— WORK TO COMPLETE —
Start at the first line below and write out everything verbatim except the pictures.

*** Opening DATASET ENTRIES ***

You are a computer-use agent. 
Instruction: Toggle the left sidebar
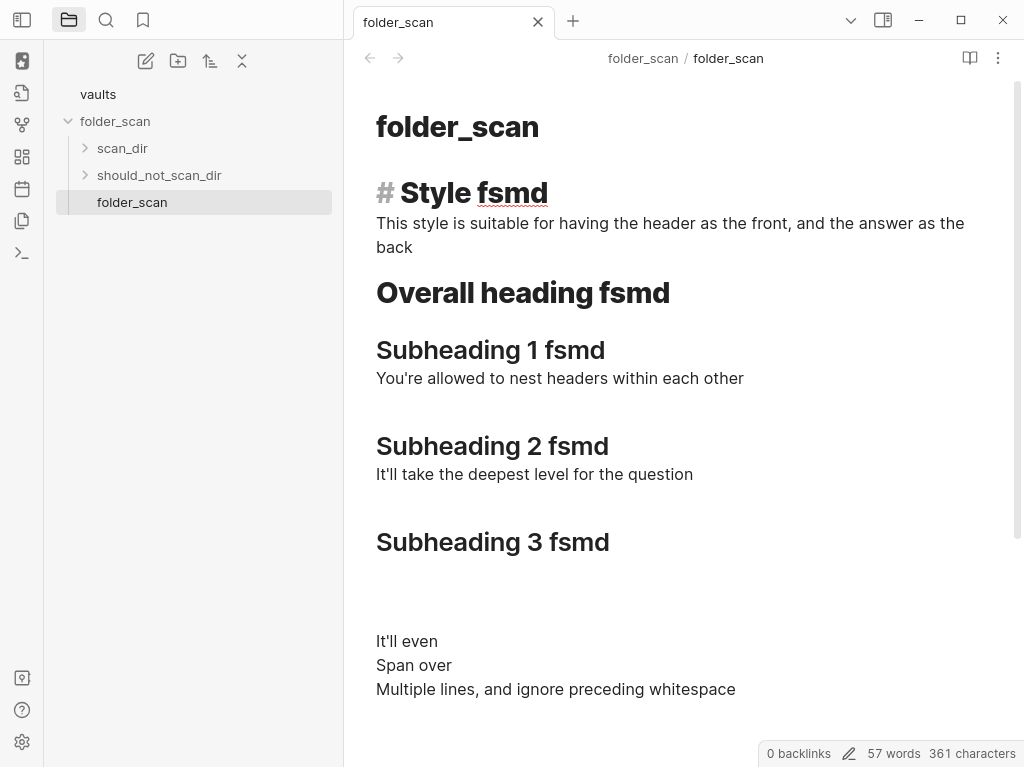click(x=22, y=20)
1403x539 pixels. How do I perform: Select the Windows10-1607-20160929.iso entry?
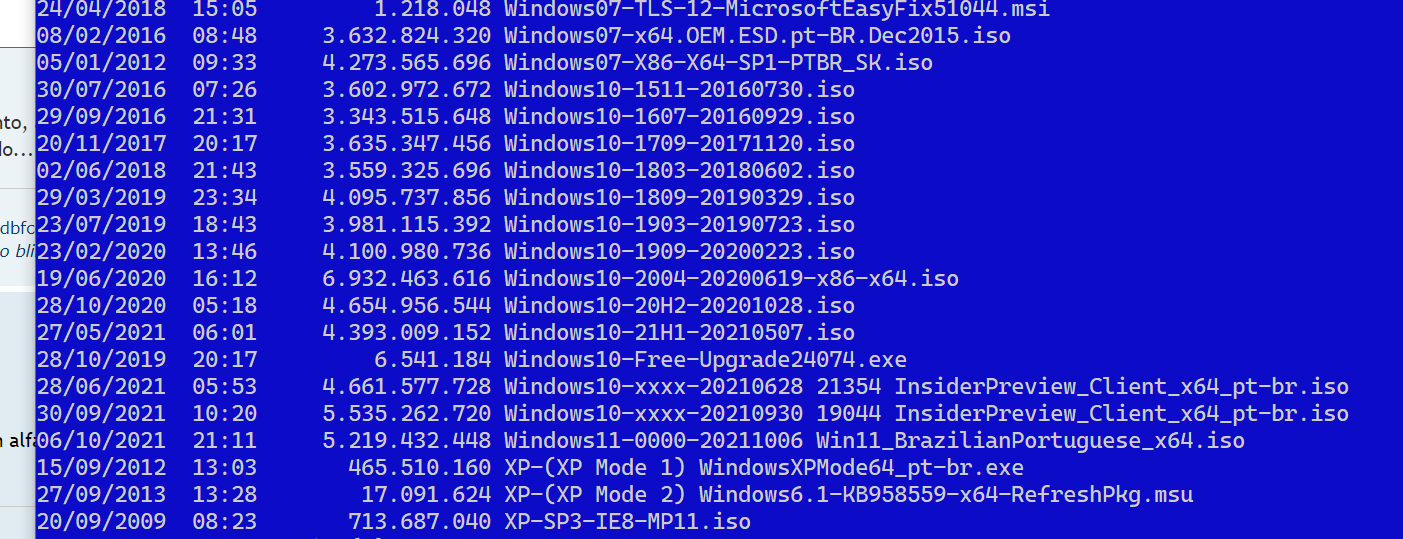click(x=679, y=117)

*** Closing DATASET ENTRIES ***

— RESPONSE AREA —
You are a computer-use agent. 
Instruction: Toggle the left sidebar
click(x=22, y=20)
1403x539 pixels. How do I perform: Select the Windows10-1607-20160929.iso entry?
click(x=679, y=117)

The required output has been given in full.